Raised crosswalks feel like a European thing because they are pretty foreign to our landscape here in Los Angeles.
The idea that Beverly Hills would be leading the way seemed inconceivable years ago, but if you look closely, you’ll find more than meets the eye.
Three months ago, I was riding up Loma Vista which I categorize as one of the toughest mile-ish climbs in LA.
It’s a steep street that gets annoyingly steeper every time you think it’s going to let up.
At the same time, drivers can really barrel down, so much so that it has it’s own runaway ramp.
To help mitigate speeds, a couple of mini traffic circles have been added with a plastic, orange bollard in the middle (not pictured, but placed later).
I know it’s just a step, but I like how @CityofBevHills uses paint & botts dots as calming measures, even as a roundabout. I’d love to see @LADOTofficial use more of these.@bikinginla @awalkerinLA @StreetsblogLA pic.twitter.com/vPbUzhQYfi
— CiclaValley – Zachary (@Ciclavalley) June 20, 2019
Do these offer any real physical protection?
No, but it does get driver’s attention and can be done at a really small cost meaning you could add a lot of this type of infrastructure and make a difference.
The Santa Monica Boulevard improvements have been years in the making and I’m glad to see how it’s turned out.
Long has there needed to be a viable cycling link through the westside, yet in order to achieve this, Beverly Hills had to widen the street in a few spots to accommodate a new lane.

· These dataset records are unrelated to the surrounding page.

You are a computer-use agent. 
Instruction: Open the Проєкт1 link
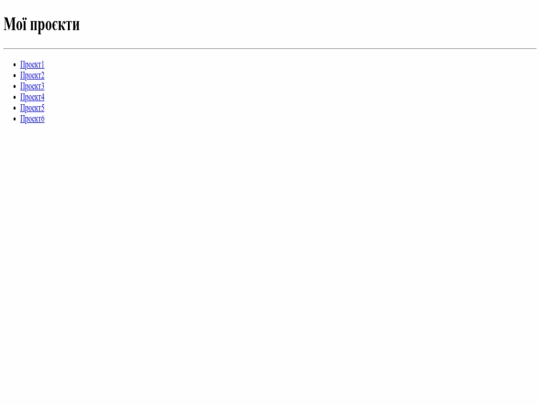(x=32, y=65)
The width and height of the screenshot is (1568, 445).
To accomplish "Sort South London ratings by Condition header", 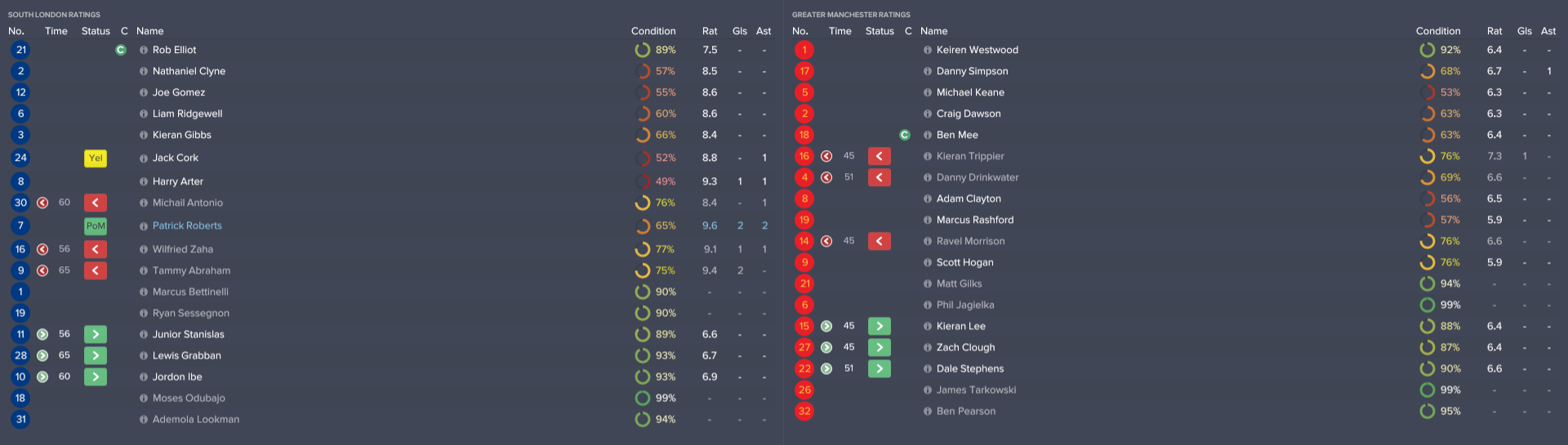I will coord(653,31).
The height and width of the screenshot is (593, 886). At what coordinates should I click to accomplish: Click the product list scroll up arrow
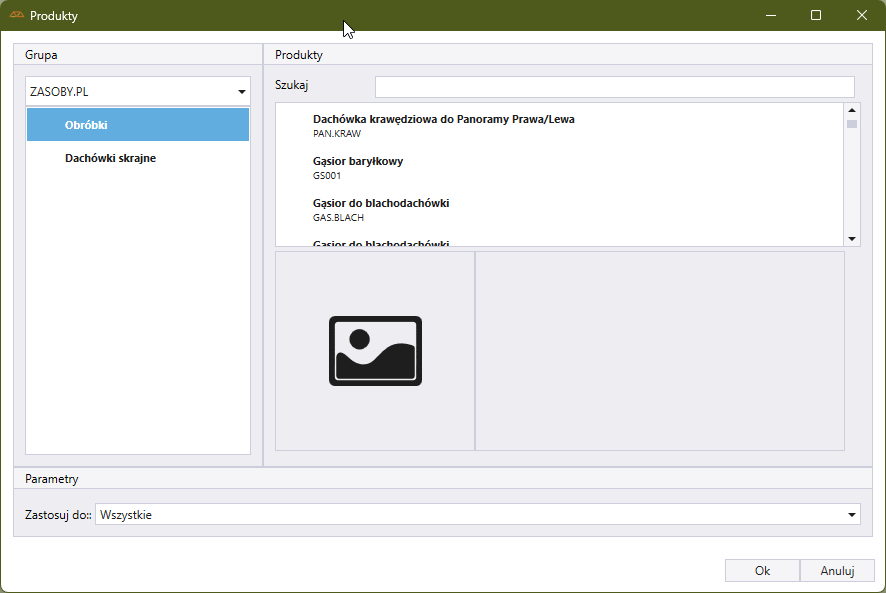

Not something you hear too much.
After a little back and forth, the road now has fresh Kermit and now West Hollywood and the City of LA are adding to this connection.
This is a real slow corridor to navigate if you’re traveling by car, but just even stopping by mid-morning, I could see a number of people biking by making better time.
North of the boulevard is an improvement that doesn’t catch too many people’s eye in these raised crosswalks.
While in a way they act like speed bumps, but I like the direct message it sends that streets aren’t just for cars.
Off the top of my head, I can think of a number of off street paths in Redondo Beach, Compton Creek, Bellflower and El Segundo that could use this treatment, but it shouldn’t end there.
Imagine if this was the norm in your own neighborhood around schools, business zones and other walkable areas.
Beverly Hills, like the rest of us, still has a long ways to go, but let’s keep pushing these steps in the right direction.